- [Required work]
1/ In the passage about thrift shopping, on which street is the National Council of Jewish Women's thrift shop located?
2/ Reproduce the portion of the passage about thrift shopping starting with "I’m on high" and going on through "of my tribe.".

- [Selected extract]

I’m on high alert even before I walk through the door, fully charged and primed for action. For the next couple of hours, I will ignore phone calls, texts and emails, morphing into the Bionic Woman, with no need to sit, eat, drink or use the restroom. I am about to embark on what for me is a quasi-scared endeavor: pawing through the schmattes in the National Council of Jewish Women’s thrift shop on East 84th Street in NYC. I love thrift shops of all denominations, but as a Jewish woman, I derive a certain extra bit of nachas from the thrift shops run, and frequented by and most essential of all, donated to by my foremothers, the women of my tribe.
I make these visits with some regularity and with the exception of socks, pantyhose and underwear, depend on them to purchase all of my clothing. I buy nothing new. Why should I? Sadie, Mollie, Esther and Bunny and their pals have already provided me with everything I ever wanted—and more. A long, black cashmere coat from Saks, an Ungaro jacket in maroon quilted velvet, a heavily encrusted purple silk skirt, all beading and sequins, from Ralph Lauren—these are only a few of my thrift shop finds.

- [Provided information]

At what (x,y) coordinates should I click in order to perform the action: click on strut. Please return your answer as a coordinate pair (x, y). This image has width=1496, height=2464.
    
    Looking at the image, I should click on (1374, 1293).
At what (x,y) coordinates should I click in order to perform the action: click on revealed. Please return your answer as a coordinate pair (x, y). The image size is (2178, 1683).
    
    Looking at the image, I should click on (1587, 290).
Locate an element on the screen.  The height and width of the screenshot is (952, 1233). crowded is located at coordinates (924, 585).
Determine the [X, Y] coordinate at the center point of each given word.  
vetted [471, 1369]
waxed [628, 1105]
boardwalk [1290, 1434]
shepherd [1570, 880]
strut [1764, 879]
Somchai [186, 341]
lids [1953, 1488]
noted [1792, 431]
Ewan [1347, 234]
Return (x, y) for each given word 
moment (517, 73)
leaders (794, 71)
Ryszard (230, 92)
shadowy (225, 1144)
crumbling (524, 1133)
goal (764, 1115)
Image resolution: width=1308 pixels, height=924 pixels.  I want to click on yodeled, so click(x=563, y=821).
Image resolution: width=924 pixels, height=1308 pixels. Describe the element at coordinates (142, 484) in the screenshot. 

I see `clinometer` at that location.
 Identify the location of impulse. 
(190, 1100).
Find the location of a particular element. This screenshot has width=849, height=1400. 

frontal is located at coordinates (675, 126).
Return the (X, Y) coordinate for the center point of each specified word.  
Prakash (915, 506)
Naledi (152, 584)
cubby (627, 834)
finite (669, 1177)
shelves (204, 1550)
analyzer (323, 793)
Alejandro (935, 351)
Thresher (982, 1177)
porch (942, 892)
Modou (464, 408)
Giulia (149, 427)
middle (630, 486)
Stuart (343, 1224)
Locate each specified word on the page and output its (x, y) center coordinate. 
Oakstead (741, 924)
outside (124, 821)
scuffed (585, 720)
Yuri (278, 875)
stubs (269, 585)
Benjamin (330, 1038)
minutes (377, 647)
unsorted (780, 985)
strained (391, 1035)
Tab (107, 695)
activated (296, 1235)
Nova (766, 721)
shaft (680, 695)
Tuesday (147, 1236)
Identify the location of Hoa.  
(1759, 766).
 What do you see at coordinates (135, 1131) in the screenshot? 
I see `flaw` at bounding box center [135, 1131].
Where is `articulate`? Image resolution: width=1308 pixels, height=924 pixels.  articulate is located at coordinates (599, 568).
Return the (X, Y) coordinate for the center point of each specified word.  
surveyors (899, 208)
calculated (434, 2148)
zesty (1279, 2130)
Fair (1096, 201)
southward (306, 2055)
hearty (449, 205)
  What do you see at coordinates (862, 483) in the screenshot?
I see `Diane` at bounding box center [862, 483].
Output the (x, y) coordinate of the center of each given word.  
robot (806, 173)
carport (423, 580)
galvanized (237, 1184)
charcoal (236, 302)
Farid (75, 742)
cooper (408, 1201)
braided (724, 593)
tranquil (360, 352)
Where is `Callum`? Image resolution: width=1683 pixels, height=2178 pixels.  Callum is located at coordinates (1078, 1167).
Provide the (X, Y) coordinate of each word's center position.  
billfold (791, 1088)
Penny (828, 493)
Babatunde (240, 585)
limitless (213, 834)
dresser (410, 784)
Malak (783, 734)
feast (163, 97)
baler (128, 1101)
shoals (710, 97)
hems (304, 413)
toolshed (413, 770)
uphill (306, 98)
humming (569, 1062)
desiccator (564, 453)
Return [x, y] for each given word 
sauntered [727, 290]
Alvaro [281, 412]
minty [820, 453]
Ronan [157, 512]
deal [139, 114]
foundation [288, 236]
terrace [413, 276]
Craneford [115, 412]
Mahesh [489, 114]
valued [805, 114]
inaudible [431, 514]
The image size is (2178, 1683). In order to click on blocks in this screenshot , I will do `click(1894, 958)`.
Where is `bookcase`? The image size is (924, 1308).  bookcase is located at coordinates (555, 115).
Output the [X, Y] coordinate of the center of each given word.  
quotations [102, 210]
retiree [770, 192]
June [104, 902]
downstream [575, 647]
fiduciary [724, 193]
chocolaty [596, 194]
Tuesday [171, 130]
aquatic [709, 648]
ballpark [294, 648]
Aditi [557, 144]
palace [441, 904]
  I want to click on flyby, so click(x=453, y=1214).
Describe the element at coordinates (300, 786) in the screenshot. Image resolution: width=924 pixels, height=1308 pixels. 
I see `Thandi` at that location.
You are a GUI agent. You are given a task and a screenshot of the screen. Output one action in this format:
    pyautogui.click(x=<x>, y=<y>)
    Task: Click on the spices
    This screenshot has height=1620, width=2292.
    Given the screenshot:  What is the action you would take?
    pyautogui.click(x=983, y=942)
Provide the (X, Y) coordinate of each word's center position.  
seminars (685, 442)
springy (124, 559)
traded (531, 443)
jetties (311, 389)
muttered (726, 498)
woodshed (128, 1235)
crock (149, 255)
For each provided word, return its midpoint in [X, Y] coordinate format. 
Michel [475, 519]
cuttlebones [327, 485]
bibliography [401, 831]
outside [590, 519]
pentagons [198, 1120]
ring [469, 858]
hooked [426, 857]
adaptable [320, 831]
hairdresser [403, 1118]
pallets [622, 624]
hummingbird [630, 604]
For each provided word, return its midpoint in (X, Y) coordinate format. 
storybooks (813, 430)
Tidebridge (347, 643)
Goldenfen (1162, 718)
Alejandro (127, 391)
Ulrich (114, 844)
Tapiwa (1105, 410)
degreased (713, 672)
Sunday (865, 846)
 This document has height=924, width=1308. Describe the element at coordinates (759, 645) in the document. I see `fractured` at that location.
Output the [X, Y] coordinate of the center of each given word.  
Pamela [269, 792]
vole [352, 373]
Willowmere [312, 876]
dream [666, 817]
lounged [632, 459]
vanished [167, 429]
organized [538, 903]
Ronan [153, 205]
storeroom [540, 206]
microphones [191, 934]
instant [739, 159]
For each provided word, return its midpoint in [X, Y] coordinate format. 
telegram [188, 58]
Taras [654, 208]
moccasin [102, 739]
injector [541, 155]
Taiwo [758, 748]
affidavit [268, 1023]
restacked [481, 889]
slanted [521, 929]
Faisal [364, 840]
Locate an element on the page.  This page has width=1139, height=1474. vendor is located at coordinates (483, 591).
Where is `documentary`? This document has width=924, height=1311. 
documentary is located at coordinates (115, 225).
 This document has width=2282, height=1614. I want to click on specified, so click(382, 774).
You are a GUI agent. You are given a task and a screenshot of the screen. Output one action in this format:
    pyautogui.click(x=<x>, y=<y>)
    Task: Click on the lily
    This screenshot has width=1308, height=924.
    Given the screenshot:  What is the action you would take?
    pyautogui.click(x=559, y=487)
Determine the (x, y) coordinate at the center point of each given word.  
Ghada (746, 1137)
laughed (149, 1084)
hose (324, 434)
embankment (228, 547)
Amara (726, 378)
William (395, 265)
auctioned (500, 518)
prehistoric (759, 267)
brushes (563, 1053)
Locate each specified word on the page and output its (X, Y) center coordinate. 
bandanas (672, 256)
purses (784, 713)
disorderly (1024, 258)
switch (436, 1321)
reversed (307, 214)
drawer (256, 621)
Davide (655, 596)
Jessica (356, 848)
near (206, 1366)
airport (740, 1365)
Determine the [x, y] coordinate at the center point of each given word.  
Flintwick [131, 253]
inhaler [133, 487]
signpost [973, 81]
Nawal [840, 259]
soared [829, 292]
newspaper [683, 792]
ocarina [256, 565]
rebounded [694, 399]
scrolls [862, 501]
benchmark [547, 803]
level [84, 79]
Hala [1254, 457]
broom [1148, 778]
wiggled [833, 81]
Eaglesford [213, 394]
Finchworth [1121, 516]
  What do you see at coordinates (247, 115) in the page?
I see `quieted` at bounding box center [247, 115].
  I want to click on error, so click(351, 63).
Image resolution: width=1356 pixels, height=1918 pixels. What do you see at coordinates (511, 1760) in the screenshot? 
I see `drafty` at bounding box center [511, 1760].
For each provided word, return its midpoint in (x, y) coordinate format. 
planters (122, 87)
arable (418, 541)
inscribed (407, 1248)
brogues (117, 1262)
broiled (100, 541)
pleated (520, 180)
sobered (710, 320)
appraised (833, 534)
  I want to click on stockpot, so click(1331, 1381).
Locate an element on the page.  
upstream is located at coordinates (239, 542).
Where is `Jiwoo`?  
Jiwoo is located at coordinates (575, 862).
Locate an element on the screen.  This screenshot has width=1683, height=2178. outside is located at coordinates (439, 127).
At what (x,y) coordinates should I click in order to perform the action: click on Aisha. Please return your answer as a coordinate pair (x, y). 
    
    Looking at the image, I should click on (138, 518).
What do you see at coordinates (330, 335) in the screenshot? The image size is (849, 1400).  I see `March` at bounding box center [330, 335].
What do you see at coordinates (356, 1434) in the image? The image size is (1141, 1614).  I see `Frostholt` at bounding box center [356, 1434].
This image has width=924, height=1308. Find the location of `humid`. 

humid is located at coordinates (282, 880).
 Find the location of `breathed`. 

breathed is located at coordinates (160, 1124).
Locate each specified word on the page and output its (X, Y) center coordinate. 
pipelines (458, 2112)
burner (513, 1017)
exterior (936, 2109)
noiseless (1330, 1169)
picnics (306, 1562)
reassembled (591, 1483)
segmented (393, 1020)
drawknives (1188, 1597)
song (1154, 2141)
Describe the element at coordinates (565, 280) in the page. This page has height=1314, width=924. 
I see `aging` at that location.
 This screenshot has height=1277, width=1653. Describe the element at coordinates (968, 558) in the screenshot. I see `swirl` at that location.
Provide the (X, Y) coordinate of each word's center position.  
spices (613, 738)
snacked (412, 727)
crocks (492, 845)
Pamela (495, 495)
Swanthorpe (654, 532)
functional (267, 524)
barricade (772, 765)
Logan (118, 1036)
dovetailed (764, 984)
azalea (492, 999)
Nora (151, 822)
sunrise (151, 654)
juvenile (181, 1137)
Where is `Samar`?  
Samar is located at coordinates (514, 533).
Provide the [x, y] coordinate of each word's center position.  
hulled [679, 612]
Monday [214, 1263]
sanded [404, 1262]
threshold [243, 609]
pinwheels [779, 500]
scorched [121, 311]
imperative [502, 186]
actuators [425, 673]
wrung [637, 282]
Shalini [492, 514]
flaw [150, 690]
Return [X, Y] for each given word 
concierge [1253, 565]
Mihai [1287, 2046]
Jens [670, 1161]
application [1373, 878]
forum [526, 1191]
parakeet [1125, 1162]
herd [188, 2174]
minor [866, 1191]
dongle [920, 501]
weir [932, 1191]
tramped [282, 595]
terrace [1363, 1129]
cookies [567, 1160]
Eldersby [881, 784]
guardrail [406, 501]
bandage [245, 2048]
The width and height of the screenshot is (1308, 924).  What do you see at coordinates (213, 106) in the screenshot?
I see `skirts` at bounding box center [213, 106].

- [Per-task answers]
1/ East 84th Street in NYC.

2/
I’m on high alert even before I walk through the door, fully charged and primed for action. For the next couple of hours, I will ignore phone calls, texts and emails, morphing into the Bionic Woman, with no need to sit, eat, drink or use the restroom. I am about to embark on what for me is a quasi-scared endeavor: pawing through the schmattes in the National Council of Jewish Women’s thrift shop on East 84th Street in NYC. I love thrift shops of all denominations, but as a Jewish woman, I derive a certain extra bit of nachas from the thrift shops run, and frequented by and most essential of all, donated to by my foremothers, the women of my tribe.